Repeat exactly, and only, the lines from the one holding "The image size is (1041, 1399)." through the last line of the records below.

[Saved data entries]
-----
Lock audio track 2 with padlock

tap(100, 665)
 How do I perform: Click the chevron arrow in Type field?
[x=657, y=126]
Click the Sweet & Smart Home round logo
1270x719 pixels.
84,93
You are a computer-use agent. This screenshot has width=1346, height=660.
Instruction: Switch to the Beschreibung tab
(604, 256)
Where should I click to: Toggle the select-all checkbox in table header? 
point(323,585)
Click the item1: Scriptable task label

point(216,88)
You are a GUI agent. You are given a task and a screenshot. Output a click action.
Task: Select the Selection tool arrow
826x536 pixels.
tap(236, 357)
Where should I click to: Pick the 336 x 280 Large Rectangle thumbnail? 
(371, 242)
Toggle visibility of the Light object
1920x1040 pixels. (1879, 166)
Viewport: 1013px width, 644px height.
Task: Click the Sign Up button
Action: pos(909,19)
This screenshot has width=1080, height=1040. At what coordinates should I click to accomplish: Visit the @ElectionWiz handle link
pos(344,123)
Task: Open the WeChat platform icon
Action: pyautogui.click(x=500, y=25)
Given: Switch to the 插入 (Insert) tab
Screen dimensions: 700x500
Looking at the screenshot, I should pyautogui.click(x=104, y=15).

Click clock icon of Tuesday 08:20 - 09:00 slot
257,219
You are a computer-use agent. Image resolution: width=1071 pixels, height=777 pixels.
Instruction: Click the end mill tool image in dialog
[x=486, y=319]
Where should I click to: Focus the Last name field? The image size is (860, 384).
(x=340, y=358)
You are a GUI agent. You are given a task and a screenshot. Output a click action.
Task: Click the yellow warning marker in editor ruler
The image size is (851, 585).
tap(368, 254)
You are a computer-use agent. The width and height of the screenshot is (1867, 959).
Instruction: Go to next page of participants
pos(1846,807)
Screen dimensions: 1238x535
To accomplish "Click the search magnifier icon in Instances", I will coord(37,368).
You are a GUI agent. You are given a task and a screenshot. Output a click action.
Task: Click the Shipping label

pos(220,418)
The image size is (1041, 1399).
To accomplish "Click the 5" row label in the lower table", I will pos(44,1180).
-----
Response to the task —
The image size is (1041, 1399).
To accomplish "Click the 5" row label in the lower table", I will pos(44,1180).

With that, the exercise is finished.